Colgó exactamente en el momento en que su madre asomaba la cabeza por la puerta.
 

—Montse —anunció Maite con infinita prevención y tacto—. Está aquí Arturo.
 

 

Veinticinco

 

E
staba alucinada, pero disimuló para que no se le notara, y menos su madre. Primero miró por la ventana. La lluvia había perdido su fuerza, pero se resistía a abandonarlos y caía de manera persistente. No podían salir fuera, ni verse allí, en la sala, donde su madre podía oírla.
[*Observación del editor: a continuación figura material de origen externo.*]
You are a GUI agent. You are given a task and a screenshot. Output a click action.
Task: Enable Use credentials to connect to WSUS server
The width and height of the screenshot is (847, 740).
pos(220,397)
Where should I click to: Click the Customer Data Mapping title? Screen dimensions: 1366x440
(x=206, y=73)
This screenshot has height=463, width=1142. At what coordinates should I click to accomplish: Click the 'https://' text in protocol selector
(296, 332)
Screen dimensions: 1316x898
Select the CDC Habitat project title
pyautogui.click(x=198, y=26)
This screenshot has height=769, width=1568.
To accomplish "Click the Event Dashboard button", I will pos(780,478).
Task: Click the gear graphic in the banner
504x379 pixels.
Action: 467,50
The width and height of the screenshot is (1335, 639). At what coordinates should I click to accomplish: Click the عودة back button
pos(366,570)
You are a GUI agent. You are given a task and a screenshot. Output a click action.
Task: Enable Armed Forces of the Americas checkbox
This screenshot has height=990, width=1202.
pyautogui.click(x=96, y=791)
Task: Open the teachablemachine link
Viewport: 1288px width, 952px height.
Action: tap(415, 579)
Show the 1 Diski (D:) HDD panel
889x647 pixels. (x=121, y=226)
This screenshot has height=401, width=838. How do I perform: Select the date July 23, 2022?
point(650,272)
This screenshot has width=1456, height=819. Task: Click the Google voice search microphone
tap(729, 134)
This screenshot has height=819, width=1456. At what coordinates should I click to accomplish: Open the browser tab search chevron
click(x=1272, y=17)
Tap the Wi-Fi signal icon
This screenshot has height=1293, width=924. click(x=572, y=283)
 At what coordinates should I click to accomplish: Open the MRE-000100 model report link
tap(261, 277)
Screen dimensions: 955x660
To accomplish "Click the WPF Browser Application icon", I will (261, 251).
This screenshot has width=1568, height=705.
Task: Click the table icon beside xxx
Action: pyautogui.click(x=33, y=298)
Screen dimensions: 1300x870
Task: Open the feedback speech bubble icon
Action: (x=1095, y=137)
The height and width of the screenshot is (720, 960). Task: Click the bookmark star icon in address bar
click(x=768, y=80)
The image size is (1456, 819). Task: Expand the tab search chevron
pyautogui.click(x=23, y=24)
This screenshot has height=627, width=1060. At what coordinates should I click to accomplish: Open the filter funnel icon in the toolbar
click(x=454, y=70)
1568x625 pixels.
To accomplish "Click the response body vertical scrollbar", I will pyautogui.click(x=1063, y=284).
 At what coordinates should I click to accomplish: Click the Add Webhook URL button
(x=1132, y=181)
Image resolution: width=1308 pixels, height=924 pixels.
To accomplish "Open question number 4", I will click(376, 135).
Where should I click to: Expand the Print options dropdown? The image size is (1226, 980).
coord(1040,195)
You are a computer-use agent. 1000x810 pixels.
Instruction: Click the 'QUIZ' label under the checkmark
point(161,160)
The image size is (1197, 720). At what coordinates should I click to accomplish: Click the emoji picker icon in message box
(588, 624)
Para hablar en privado sólo se le ocurría su propia habitación. Algo que la molestaba profundamente.
 

Arturo no tenía por qué entrar allí.
 

Salió de la sala y se encontró con él. Su madre se alejaba hacia la cocina. La primera mirada fue de ira, pero la de su visitante era de súplica. No cambió la suya, ni dijo nada. Le bastó con hacer un movimiento de cabeza para que Arturo la siguiera. Montse entró en su habitación, esperó a que él hiciera lo mismo y cerró la puerta. Sólo entonces se cruzó de brazos, se volvió hacia él y se le enfrentó, decidida.
 

—¿Qué quieres?
 

Arturo no la miraba a los ojos, sino que recorría con la vista su entorno. Parecía buscar cambios, recuerdos. Montse volvió a sentirse llena de ira, como si estuviese robándole su intimidad.